Winter of ‘92. A happy freshman, who had passed a difficult university entrance exam just a few months ago, now had the opportunity to visit Budapest for a couple of days. Nothing could contain her excitement, she was more than thrilled—she was going a b r o a d! All by herself on a 12-hour night train ride, but who cared? She was travelling to a foreign country! Twin Peaks, the David Lynch series, was on TV in Bucharest the night she was leaving, and everybody was glued to their screens. She had also watched it with religiosity before, but now she couldn’t care less that she was going to miss it. She laced up her new boots—her brown suede hiking boots—by the beautiful hot stove in the living room, and watched the beginning of that Saturday’s episode while impatiently waiting for the moment to put on her jacket, pick up her large green backpack (with a metal frame as real hikers/travelers had) and leave for the railway station. The brown hiking boots, so new, so dear to her, were matched by a new brown hooded winter jacket (rain- and wind-proof). She enjoyed wearing her new stuff, not least because she had recently bought these things from her own scholarship money—something she felt quite proud about.

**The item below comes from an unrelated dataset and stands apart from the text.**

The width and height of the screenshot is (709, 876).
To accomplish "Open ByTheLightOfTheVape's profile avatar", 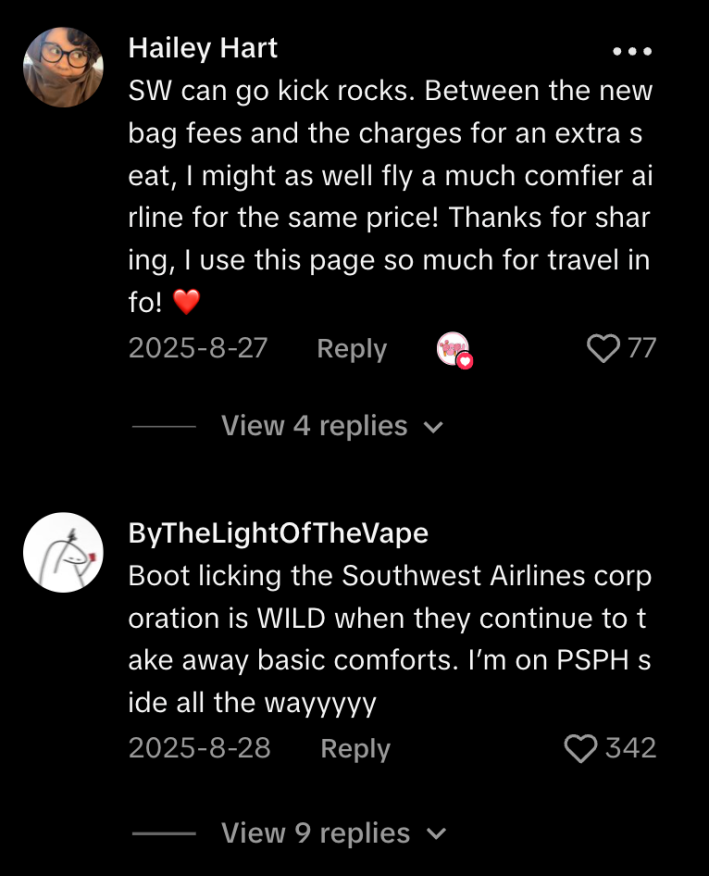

A 12-hour night ride in a coach came next, but what she recalls is getting off at Nyugati. Beautiful arcades, elegant architecture and a very special atmosphere is what she vividly remembers. The railway station looked so stylish, so aristocratic and so well-taken care of. N y u g a t i had sounded very special to her from the very beginning—this was the name of the foreign station where she was supposed to get off. Now, however, the sounds acquired a truly special image.  A spacious, clean, nicely designed and classily-lit McDonald’s by the station, where she had a snack with her father (there to welcome her) only increased her fondness of the place.

Opposite the station there was a department store, a three-, maybe four-story department store with a huge, beautifully decorated Christmas tree in front of it. It was, indeed, a magnificently decorated public Christmas tree. It looked magical and felt fairytale-like to her. She took the escalators and looked around in wonder: decorations all over the three or four floors. Nicely wrapped gift boxes, numerous fir garlands, lovely wreaths with tinsel and cones, ribbons and bows, colorful globes of different sizes and multi-color twinkle lights everywhere.

And also music. It was joyfully coming out from loudspeakers:

“Last Christmas, I gave you my heart

But the very next day you gave it away

This year, to save me from tears

I'll give it to someone special”

She started humming the lyrics as she recognized them at once, George Michael’s “Last Christmas,” in a department store! Music was not present in Bucharest stores at that time. She felt like Alice in Wonderland, entering unknown worlds and experiencing terrific places. 

She always sang lovely carols—“O Tannenbaum” and “Mos Craciun cu plete dalbe”—under the Christmas tree at home, together with her family. Christmas had always been a magic moment for her, they always celebrated Christmas at home. She had lovely and laboriously decorated Christmas trees—with glass globes, paper cuts, real candles as well as Christmas lights. As a kid, she had believed in Santa, and with her brother she would recite poems or sing when Santa came on Christmas Eve.

As a teen (she was 18 at the time), the huge Nyugati Christmas tree, as well as the carols, decorations, twinkle lights (all on display in public!) came somehow to represent the “real magic” Christmas atmosphere she had never experienced before.